Les conspirateurs qui, au commencement du règne de l’empereur Nicolas, ont été, les uns exécutés sur les glacis de la forteresse à Saint-Pétersbourg, les autres exilés à perpétuité en Sibérie, n’étaient coupables que d’avoir adopté les premières idées de l’empereur Alexandre. Ils ont trouvé, en Russie, de l’intérêt pour leur jeunesse. On a eu de la pitié pour les malheurs de ceux qui ont survécu ; mais leurs projets n’ont rencontré que l’indifférence qui s’attache aux idées prématurées.

Ce qui restera encore du règne de l’empereur Alexandre, pour le bien de la Russie, et ce que n’oubliera pas l’Europe appelée à en retirer aussi quelques avantages, ce sont les belles institutions, les établissemens utiles que lui fit concevoir et exécuter son ardent amour de l’humanité ; car c’était là le seul sentiment qui l’animait dans tous ses actes, et qui lui a dicté ses ukases en faveur du peuple. — L’empereur Nicolas, prince humain et bon, sans nul doute, mais plus homme d’état que son frère, émet des ukases semblables, dans la pensée politique de créer une classe bourgeoise.
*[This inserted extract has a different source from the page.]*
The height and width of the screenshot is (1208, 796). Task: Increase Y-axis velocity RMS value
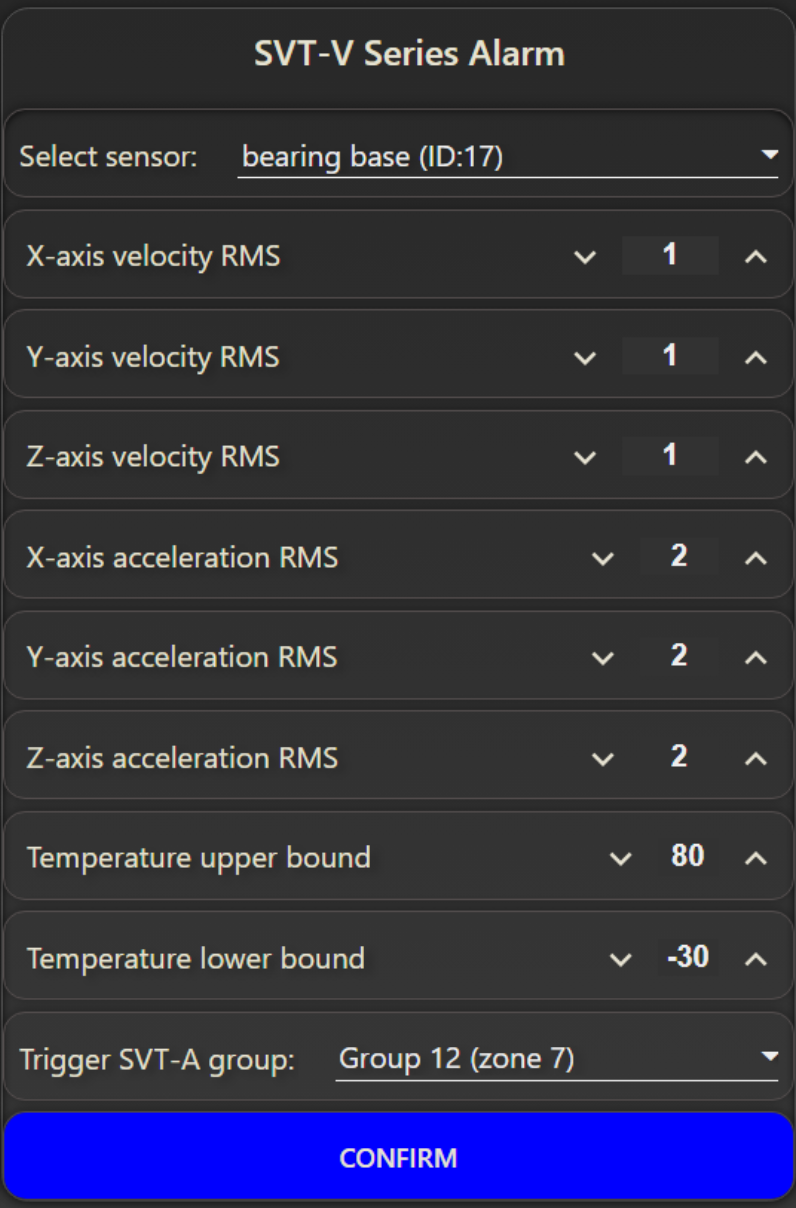[756, 357]
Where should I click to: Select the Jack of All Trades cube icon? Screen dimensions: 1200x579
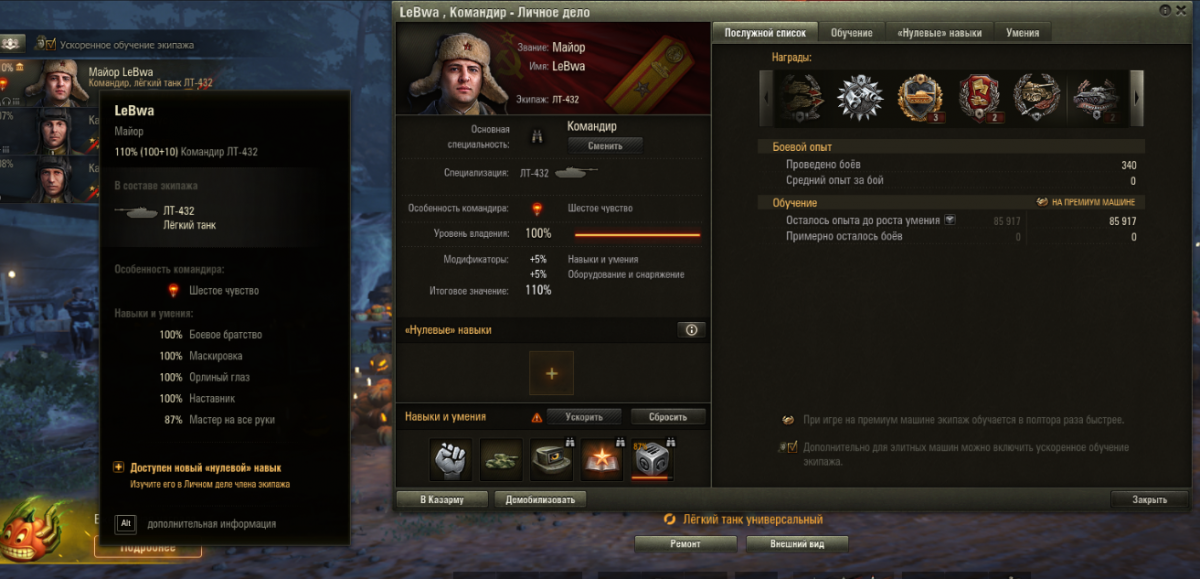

Ainsi, par une rare exception, la philantropie et la politique, le sentiment et la pensée se sont trouvés concourir, en Russie, au même but.

Ce fut l’empereur Alexandre, frappé de la douceur du régime féodal en Esthonie, qui donna, en 1801, le bel ukase en faveur des bourgeois et des paysans, qui les soustrait au régime arbitraire où les tenait la noblesse.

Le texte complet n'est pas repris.